▸ **WHAT THE EXERCISE ASKS**
Tally the lines of the records below that contain the string "chart", with case counting, and give only the number.

** Opening PROVIDED RECORDS block **

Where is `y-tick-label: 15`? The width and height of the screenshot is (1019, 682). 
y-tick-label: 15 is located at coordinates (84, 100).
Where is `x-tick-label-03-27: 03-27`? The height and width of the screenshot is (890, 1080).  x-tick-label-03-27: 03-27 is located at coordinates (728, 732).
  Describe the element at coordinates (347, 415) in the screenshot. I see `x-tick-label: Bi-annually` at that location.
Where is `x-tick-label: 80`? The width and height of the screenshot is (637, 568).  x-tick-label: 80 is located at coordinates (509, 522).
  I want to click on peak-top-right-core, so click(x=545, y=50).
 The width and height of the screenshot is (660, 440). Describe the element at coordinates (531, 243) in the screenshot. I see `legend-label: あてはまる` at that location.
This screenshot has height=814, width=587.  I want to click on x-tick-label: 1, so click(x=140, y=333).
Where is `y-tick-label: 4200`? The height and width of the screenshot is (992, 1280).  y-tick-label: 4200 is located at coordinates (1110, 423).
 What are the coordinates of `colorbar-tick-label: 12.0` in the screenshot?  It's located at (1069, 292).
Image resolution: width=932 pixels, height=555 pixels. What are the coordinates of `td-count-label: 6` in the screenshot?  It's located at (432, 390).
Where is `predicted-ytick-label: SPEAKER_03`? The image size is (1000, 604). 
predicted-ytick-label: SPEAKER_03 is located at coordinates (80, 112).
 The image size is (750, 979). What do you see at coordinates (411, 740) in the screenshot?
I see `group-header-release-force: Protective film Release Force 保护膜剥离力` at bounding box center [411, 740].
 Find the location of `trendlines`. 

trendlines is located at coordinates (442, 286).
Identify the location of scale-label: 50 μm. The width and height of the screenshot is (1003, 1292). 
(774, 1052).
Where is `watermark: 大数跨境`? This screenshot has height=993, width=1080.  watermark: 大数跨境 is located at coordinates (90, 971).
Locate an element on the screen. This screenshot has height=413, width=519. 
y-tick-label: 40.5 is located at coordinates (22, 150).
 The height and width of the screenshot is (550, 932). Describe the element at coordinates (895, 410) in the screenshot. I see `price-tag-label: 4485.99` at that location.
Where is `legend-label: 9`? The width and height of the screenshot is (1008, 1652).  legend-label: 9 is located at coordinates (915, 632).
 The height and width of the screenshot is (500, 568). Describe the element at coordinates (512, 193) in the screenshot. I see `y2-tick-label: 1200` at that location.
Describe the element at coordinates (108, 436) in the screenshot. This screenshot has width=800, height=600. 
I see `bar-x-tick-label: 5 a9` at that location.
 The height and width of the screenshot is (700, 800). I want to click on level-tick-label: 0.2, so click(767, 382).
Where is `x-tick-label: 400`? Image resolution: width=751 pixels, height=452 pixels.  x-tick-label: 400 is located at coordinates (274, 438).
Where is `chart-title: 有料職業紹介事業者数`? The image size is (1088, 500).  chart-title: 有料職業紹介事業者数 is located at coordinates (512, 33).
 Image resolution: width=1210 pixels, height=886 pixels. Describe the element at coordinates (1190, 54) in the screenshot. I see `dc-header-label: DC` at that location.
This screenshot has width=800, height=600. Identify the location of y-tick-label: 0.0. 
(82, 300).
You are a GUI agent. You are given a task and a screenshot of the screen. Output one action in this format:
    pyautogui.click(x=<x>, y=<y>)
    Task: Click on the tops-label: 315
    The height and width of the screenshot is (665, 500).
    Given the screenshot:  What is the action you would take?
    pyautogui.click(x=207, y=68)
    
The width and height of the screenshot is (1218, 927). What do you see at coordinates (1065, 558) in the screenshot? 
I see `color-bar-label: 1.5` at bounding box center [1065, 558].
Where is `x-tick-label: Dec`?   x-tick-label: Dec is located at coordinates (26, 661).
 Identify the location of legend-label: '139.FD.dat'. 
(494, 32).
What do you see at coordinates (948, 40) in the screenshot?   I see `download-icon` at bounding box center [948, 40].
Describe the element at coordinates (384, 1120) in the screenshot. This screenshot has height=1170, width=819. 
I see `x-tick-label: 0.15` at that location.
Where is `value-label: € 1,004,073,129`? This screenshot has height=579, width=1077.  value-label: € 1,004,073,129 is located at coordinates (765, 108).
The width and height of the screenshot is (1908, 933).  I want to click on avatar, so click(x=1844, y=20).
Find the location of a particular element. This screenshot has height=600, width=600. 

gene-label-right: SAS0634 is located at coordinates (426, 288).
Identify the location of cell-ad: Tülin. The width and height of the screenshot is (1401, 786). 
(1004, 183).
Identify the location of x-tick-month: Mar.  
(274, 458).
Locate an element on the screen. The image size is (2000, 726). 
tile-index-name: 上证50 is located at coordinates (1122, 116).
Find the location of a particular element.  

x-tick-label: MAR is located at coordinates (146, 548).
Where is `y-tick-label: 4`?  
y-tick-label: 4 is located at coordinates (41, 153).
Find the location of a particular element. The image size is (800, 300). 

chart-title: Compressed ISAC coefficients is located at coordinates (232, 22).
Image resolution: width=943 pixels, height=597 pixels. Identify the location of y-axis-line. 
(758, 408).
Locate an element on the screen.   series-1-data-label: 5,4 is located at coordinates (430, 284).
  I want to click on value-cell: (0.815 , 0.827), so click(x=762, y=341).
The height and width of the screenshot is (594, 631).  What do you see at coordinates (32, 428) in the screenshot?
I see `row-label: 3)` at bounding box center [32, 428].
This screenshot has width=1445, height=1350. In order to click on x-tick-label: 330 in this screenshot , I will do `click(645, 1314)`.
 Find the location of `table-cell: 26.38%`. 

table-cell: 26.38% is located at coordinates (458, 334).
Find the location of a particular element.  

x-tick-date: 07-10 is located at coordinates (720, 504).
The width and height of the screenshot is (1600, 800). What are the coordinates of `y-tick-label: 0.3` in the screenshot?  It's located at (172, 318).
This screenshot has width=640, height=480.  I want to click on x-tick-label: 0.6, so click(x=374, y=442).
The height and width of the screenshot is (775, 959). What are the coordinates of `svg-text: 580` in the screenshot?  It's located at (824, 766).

** Closing PROVIDED RECORDS block **

▸ **SOLUTION BELOW**
2